CM : Le secteur du jeu vidéo est en pleine en croissance. Il y a de plus en plus de petits développeurs et les réseaux se structurent. On dénombre pas mal d’entreprises flamandes dans le gaming, mais en Wallonie, le secteur gagne en importance. C’est vraiment un secteur à suivre dans les prochaines années.

 

Propos recueillis par Ewan Leto

Le gaming belge en pleine expansion

 

En Belgique, le développement industriel du gaming est en croissance. En 2020, cette activité a généré un revenu annuel de 270 millions EUR et le nombre de studios de développement de jeux est passé de 65 en 2014 à 114 en 2020, dont 82 studios situés en Flandre, 13 à Bruxelles et 19 studios Wallonie (dont la grande majorité ont moins de 5 ans et compte moins de 10 employés). Si l’on ajoute les éditeurs et programmeurs belges, nous arrivons à un total de 563 entreprises employant plus de 3000 personnes pour un CA consolidé d’environ 353 millions d’EUR.

La taille modeste du gaming belge s'explique en partie par un plus faible accès aux financements privés et publics et une structuration du secteur plus récente. Le potentiel économique du jeu vidéo dans le pays et en Wallonie est considérable car la Région dispose d'un écosystème de studios de développement de jeux dynamiques, avec plusieurs poids lourds (Fishing Cactus, Appeal, Wild Bishop, Abrakam…) qui tirent le secteur vers le haut et un réservoir important de créatifs dont la qualité est reconnue internationalement.
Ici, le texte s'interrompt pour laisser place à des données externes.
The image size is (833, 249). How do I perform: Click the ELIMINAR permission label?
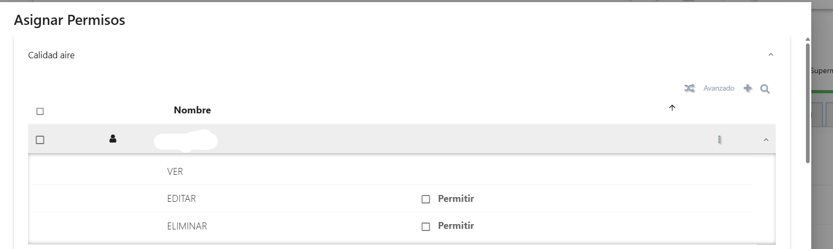[x=187, y=226]
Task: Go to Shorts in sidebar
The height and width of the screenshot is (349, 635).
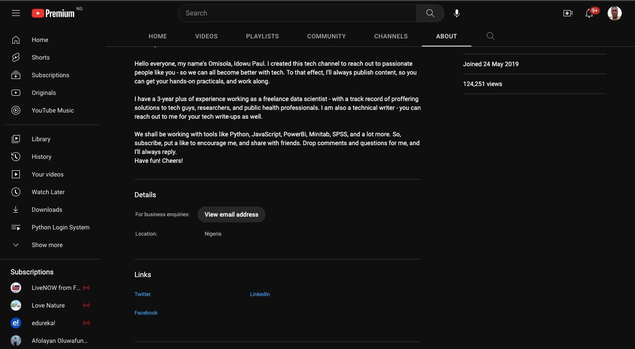Action: 41,57
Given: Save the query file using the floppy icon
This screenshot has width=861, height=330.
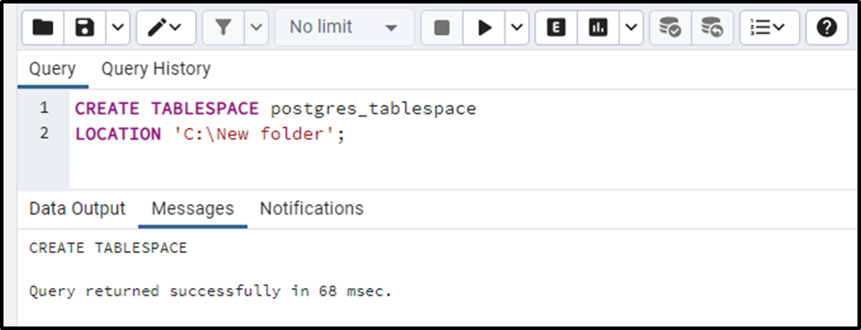Looking at the screenshot, I should coord(85,27).
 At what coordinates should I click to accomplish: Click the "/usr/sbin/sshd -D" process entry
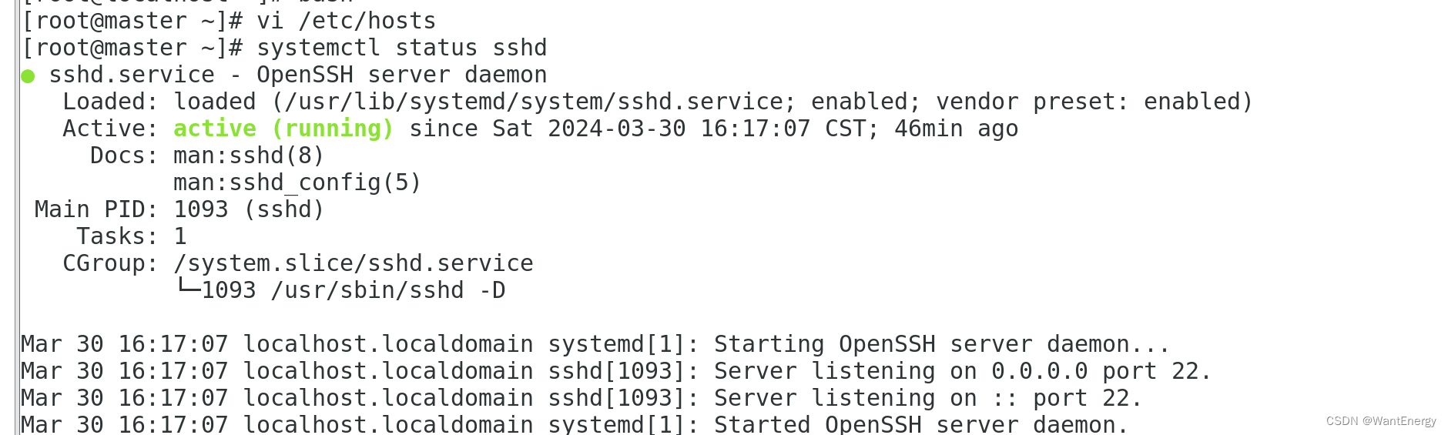click(x=388, y=290)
Le pays comporte une série formations de qualité au Nord comme au Sud du pays (un tout nouveau master en jeux vidéo, à la Haute Ecole Albert Jacquard, à Namur vient même de voir le jour), et de nouvelles mesures mises en œuvre devraient permettre de favoriser l’émergence d’une industrie locale du gaming, capable de rivaliser avec ses voisins et prendre part à la croissance internationale du secteur. L’élargissement des programmes de financements nationaux et régionaux comme ceux de Wallimage qui vient de lancer en décembre 2021 un programme de financement en "prototypage et co-production" est un exemple. Ce coup de boost doit favoriser la professionnalisation des porteurs de projet et faciliter la création de nouveaux studios.

Actions 'gaming' 2023 avec Wallonia Export

Afin de soutenir le secteur wallon du 'gaming' dans son développement et son internationalisation (partenariats, investissements, prospection...), Wallonia Export proposera près de 40 actions à l'étranger en 2023.
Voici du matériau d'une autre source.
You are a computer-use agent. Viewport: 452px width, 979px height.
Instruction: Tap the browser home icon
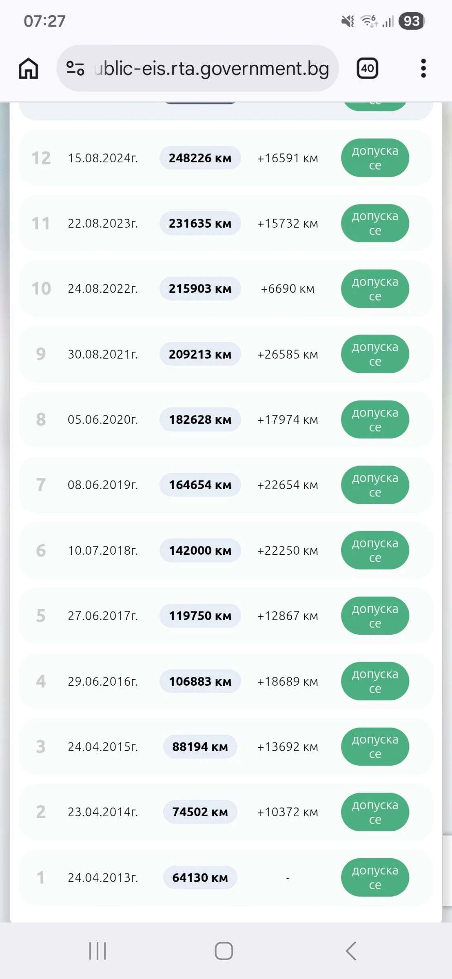[x=29, y=68]
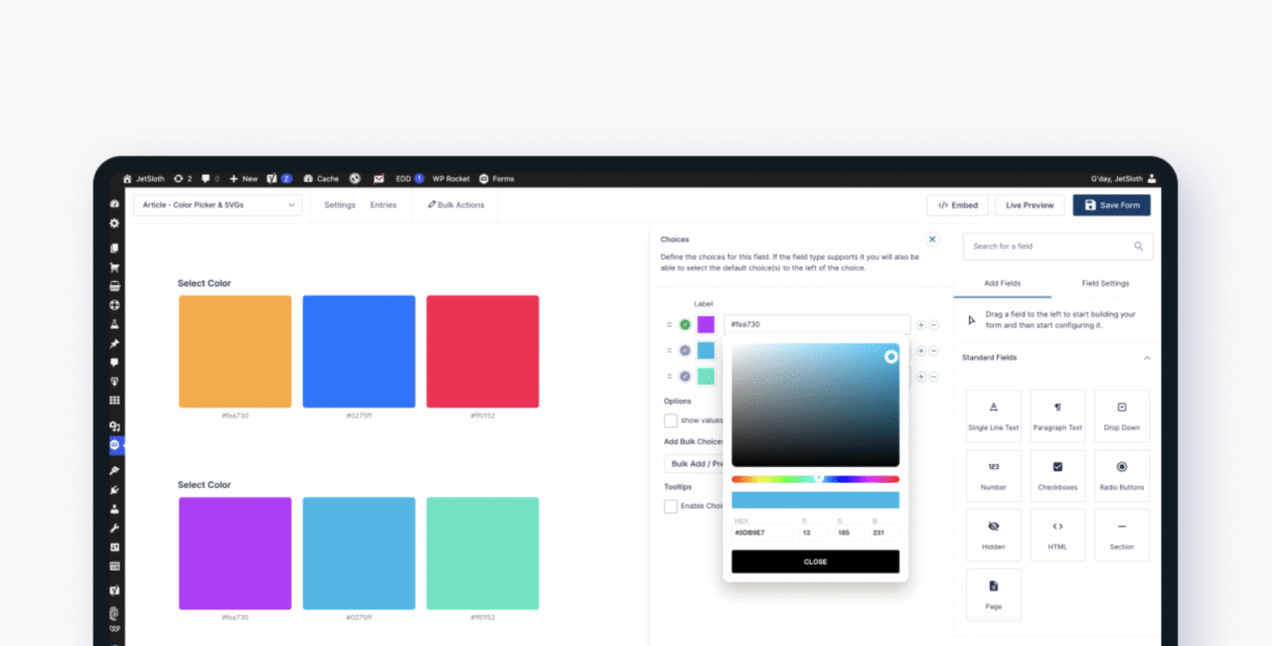Adjust the hue slider handle

pyautogui.click(x=819, y=479)
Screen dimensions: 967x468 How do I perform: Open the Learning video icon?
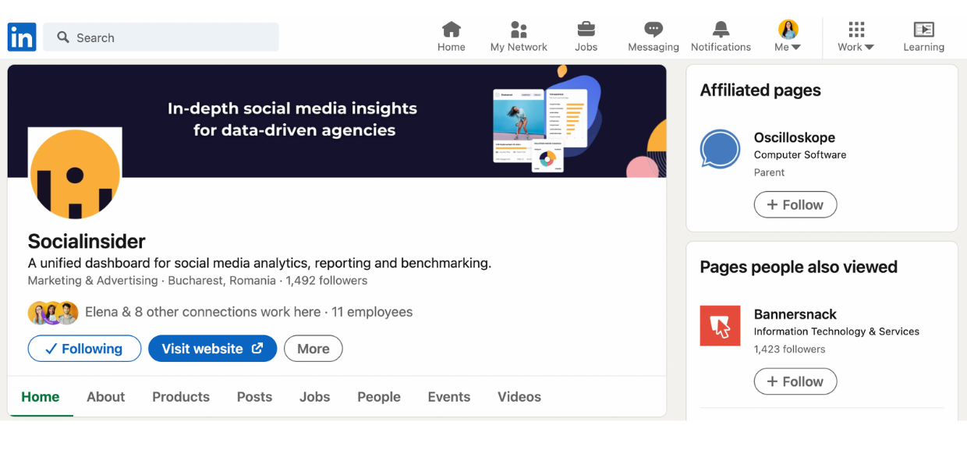tap(924, 30)
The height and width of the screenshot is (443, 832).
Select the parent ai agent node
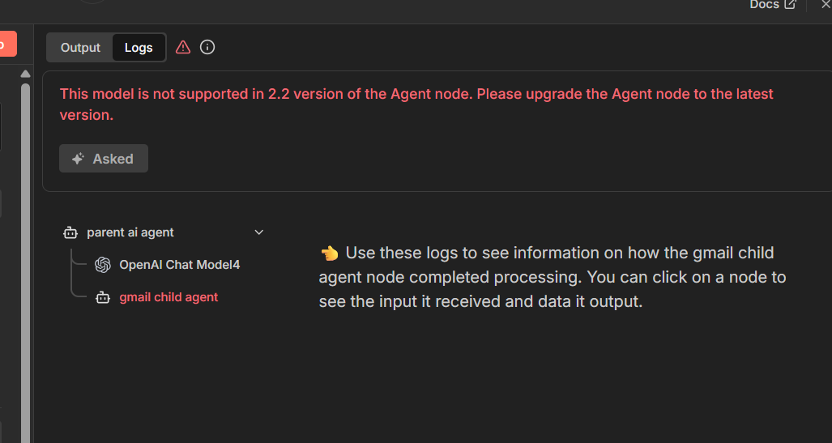click(130, 232)
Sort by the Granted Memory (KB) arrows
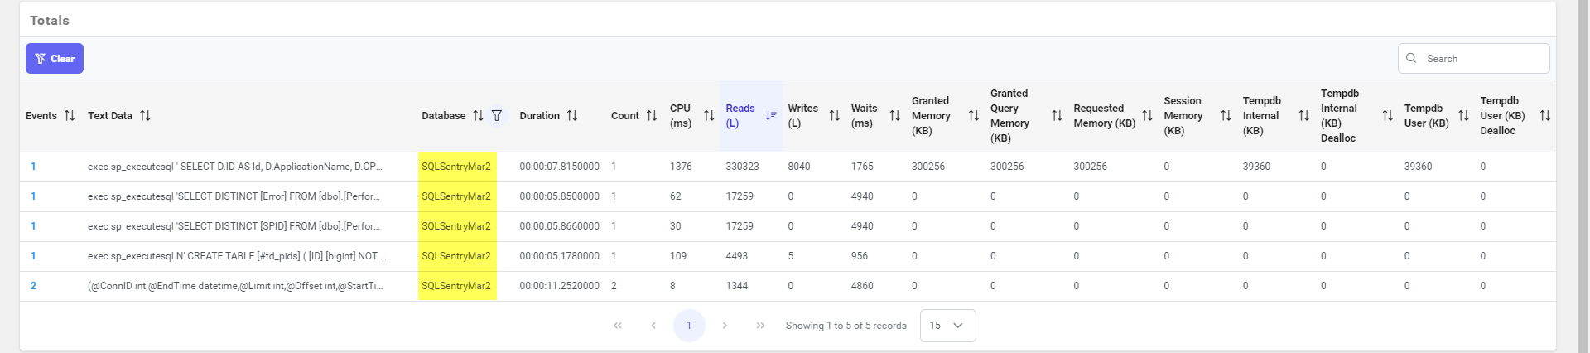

Ces actions peuvent concerner le gaming (Gamescom, Nordic Games...) ou plus largement les secteurs du digital et du numérique (CES, Vivatech, Slush...). Salons, foires, conférences, missions multisectorielles... le format des actions auxquelles les entreprises et studios peuvent participer est varié et pensé selon les besoins de chacun.

Découvrez l'agenda international 2023

Un tax shelter ‘gaming’ en vigueur au 1er janvier 2023

 

Le tax shelter, c’est un système d’exonération fiscale pour les sociétés belges qui investissent une partie de leurs bénéfices imposables dans l’audiovisuel et/ou les arts de la scène. Ce système d’exonération fiscale devrait s’ouvrir prochainement à l’industrie du gaming.

Pour bénéficier du tax shelter, chaque projet de jeu devra prouver qu’il a une dimension culturelle, que ce soit par son caractère éducatif, en mettant en valeur, par exemple, le savoir-faire ou le patrimoine local. Le Centre du cinéma et de l’audiovisuel de la Fédération Wallonie-Bruxelles qui agrée déjà les œuvres audiovisuelles et scéniques pouvant bénéficier du tax shelter, réalise un test culturel imposant, par exemple, que 50 % des salaires ou une part importante de la production doive être versés ou réalisée en Belgique. En clair, la production de jeux doit être l’activité principale de l’entreprise et représenter au moins 50% de ses revenus.

Le Tax shelter devrait être un bon coup de pouce pour le secteur et devrait permettre de financer des projets dont le budget total tourne autour des quatre millions d’euros (on est donc encore loin des blockbusters du secteur), soit les budgets qui correspondent globalement aux projets actuellement en développement en Belgique. Le pays devrait devenir plus compétitif et faciliter la multiplication de cocréations qui se font de plus en plus dans le secteur avec des studios belges.